At the beginning of his second term in office, President Uhuru Kenyatta outlined four pillars of development that would form the basis of his legacy: Food security, affordable housing, universal healthcare and manufacturing.

But with less than two and a half years left of his tenure, the Big Four agenda projects are struggling to take shape.

Last week, the government received the first 228 complete housing units out of the 1,370 under construction at the Park Road Project in Nairobi. The national affordable housing project targets to build at least 500,000 new homes in the next two years.

Principal Secretary, Housing and Urban Development, Charles Hinga, exuded confidence that the government will deliver the 500,000 affordable housing units by 2022.

Despite a housing deficit of two million, which continues to grow at a rate of about 200,000 units a year, Mr Hinga was optimistic and insisted that the government was on course to deliver affordable housing.


“The second and third phases of the project will be completed in June and December 2020 respectively,” he said, adding that the national govt has an understanding with 28 counties for building of 2,000 housing units per county.

In 2018, the government launched the Universal Health Coverage (UHC), targeting to provide all 47 million citizens with affordable healthcare by 2022.

But recent contentious policy changes announced by the National Hospital Insurance Fund, and which were suspended by President Kenyatta, proved just how hard UHC will be to fulfil.

Some of the contentious rules included requiring individuals who voluntarily join the scheme to wait for three months before accessing scheme benefits, a decision that would hamper the access to healthcare under the UHC.

Further, the cost of the roll-out has been slowed down by a poor performing economy. The success of the programme is dependent on improvement of health facilities in the counties and employment of more health workers yet the government has frozen employment as one of the measures to control public spending.

“We are already in four counties with the role out of the UHC. We are on track as far as UHC is concerned,’’ said government spokesman, Col (rtd) Cyrus Oguna.
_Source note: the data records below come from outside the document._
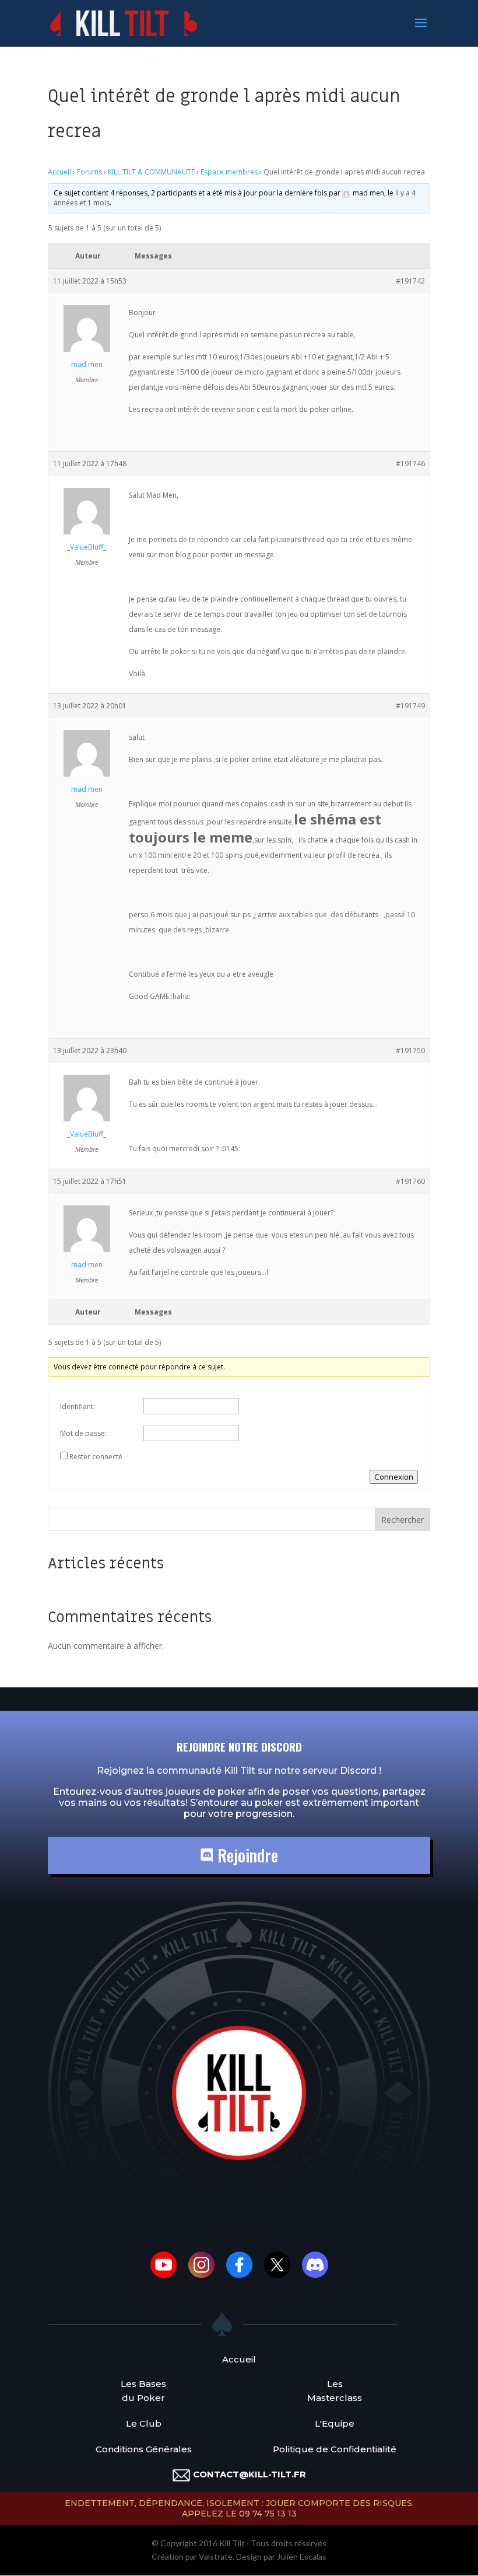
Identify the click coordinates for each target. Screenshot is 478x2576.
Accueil (59, 172)
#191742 (410, 281)
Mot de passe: (83, 1433)
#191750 (410, 1050)
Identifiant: (77, 1406)
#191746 (410, 464)
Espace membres (229, 172)
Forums (89, 172)
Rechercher (402, 1519)
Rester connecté (95, 1457)
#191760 (410, 1181)
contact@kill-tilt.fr (249, 2474)
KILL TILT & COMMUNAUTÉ (151, 172)
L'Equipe (334, 2423)
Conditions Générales (144, 2449)
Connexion (393, 1476)
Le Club (143, 2423)
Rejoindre (245, 1855)
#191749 (410, 706)
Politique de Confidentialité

On food security, recent official estimates show over 10 million Kenyans are food insecure with majority of them living on food relief while households are incurring huge food bills due to costly food prices.

The fourth agenda, manufacturing, is currently taking a hit from high operating costs, high electricity costs and a heavy taxation burden.

The Big 4 Agenda seeks to increase the GDP contribution of the sector to 15 per cent by 2022.

“There are many manufacturing projects going on in the country and maybe we as a government are not talking much about them. In Mombasa alone, the government has more than 40 projects going on,” said Col. Oguna.